## WORK TO COMPLETE
All records are to be transcribed in full; any pictures among them are to be skipped.

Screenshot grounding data
=== Section Start ===

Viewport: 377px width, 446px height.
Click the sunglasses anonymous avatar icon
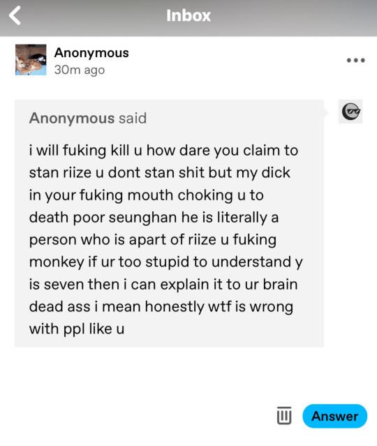(350, 112)
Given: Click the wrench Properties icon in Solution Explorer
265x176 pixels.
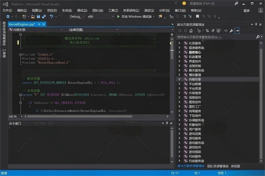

=== Section End ===

## RESPONSE
Viewport: 377px width, 446px height.
Click the sunglasses anonymous avatar icon
(350, 112)
Given: Click the wrench Properties icon in Solution Explorer
265x176 pixels.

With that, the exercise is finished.